::: TRECHO FORNECIDO
Valor Econômico, Empresas, p. B3
26 de Mai de 2015

Pareceres apontam irregularidades na usina de Teles Pires

Daniel Rittner

Acusado de descumprimento de uma série de condicionantes estabelecidas na licença ambiental, o consórcio responsável pela construção e operação da usina de Teles Pires pode receber multas pesadas por causa de supostas irregularidades detectadas no enchimento do reservatório da hidrelétrica, que ocorreu na virada do ano. O Ibama e o Ministério Público Federal (MPF) têm investigações abertas para apurar por que os empreendedores não teriam cumprido rigorosamente o plano de desmatamento da área inundada e nem comunicado previamente a autarquia ambiental sobre a morte inesperada de uma tonelada de peixes.
::::::
OBJETIVO A: Localize e copie cada uma das linhas a seguir que contenha a palavra "height", levando em conta a diferença entre maiúsculas e minúsculas.
Estas linhas não têm nenhuma relação com a matéria.
::: DADOS DE ENTRADA
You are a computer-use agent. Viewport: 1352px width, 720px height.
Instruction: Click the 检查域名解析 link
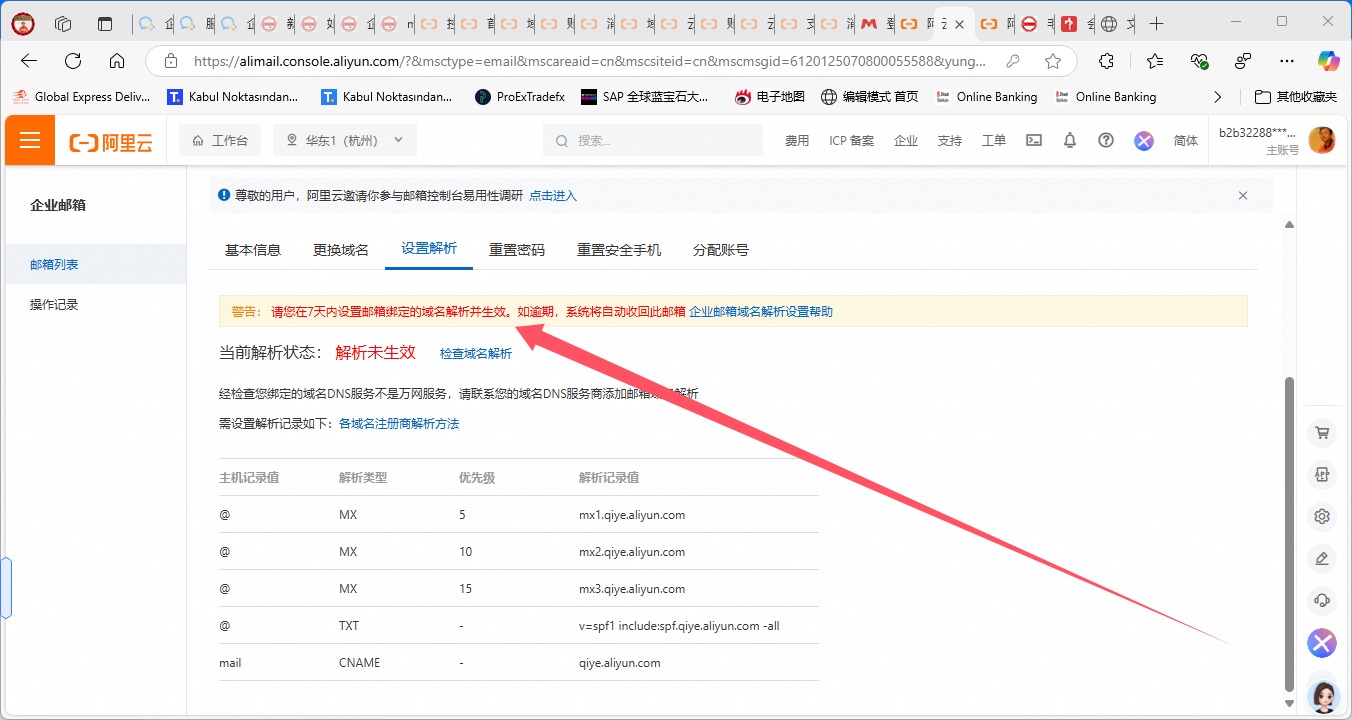click(475, 352)
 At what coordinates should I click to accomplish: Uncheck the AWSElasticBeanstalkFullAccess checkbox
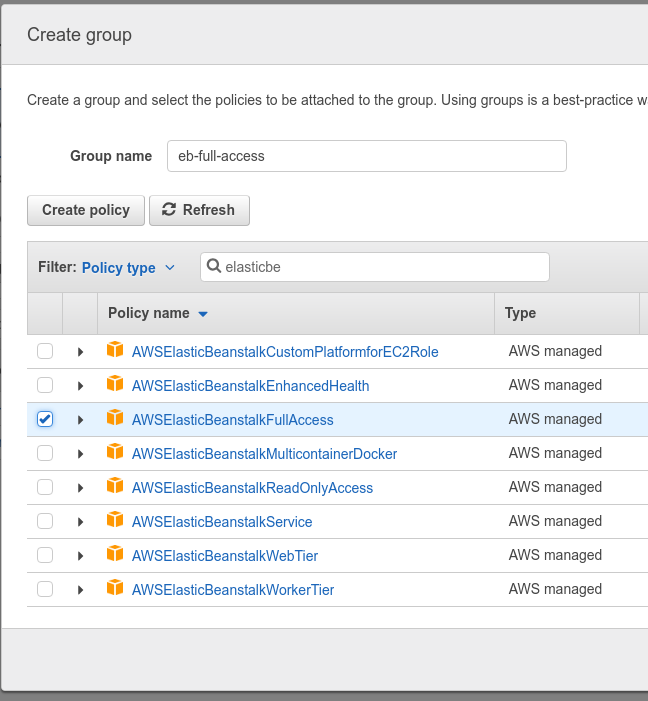coord(45,419)
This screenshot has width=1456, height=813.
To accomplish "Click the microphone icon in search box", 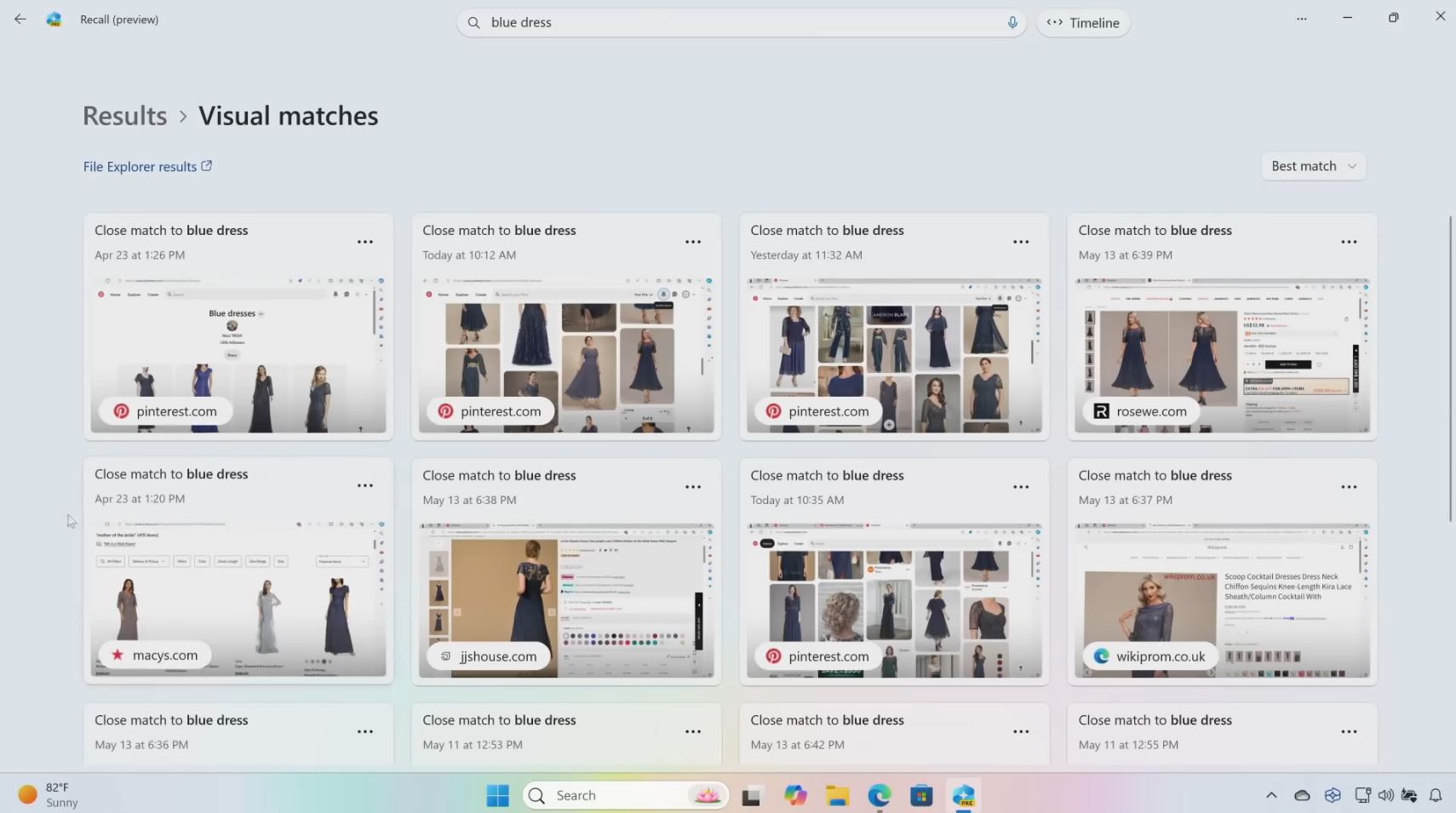I will point(1012,23).
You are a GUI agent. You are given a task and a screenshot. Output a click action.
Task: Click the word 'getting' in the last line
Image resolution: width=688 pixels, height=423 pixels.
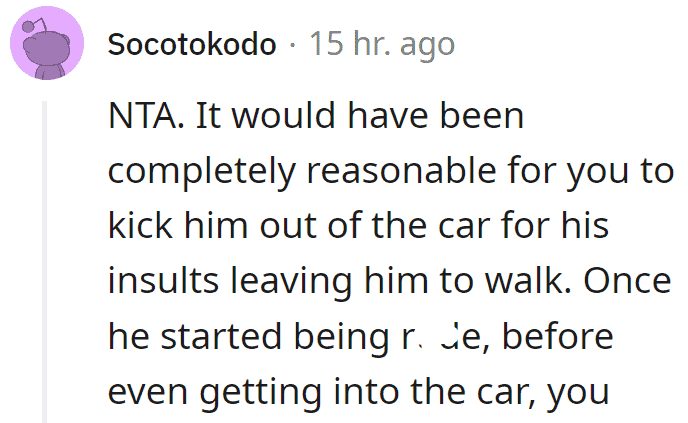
::::::
OBJETIVO B: Dê continuidade à matéria sobre a usina de Teles Pires a partir do ponto em que ela termina.

RESPOSTA A:
You are a computer-use agent. Viewport: 1352px width, 720px height.
This screenshot has width=1456, height=813.
Image resolution: width=688 pixels, height=423 pixels.

RESPOSTA B:
O empreendimento, localizado no Mato Grosso e um dos maiores da região amazônica, tem 1.820 megawatts (MW) de potência instalada. A Companhia Hidrelétrica do Teles Pires (CHTP) fez investimentos de R$ 4 bilhões na usina, que está pronta e só não pode gerar energia porque depende do escoamento de uma linha de transmissão que atrasou.
Um dos grandes receios é a repetição - ainda que em proporções muito menores - da tragédia ambiental ocorrida na usina de Balbina, no Amazonas, construída na década de 1980. Não houve retirada das árvores antes da inundação e o lago transformou-se em um caldo de gases-estufa, devido à liberação de metano pela matéria orgânica acumulada debaixo da água. O reservatório de Teles Pires representa menos de 5% da área alagada de Balbina, mas a lembrança daquela catástrofe serve de advertência.
Logo após o enchimento do reservatório, entre dezembro e janeiro, surgiram as primeiras denúncias de que o consórcio não havia feito a retirada de toda a vegetação. Dois pareceres do Ibama, obtidos pelo Valor, reforçam a suspeita de que houve irregularidades. O MPF em Mato Grosso abriu um procedimento para investigar o caso, que está sob cuidados do procurador Marco Antônio Barbosa, e mobilizou seus peritos para fazer uma inspeção.
O primeiro relatório do Ibama, de 13 de março, descreve uma vistoria feita pelos técnicos da autarquia no mês anterior.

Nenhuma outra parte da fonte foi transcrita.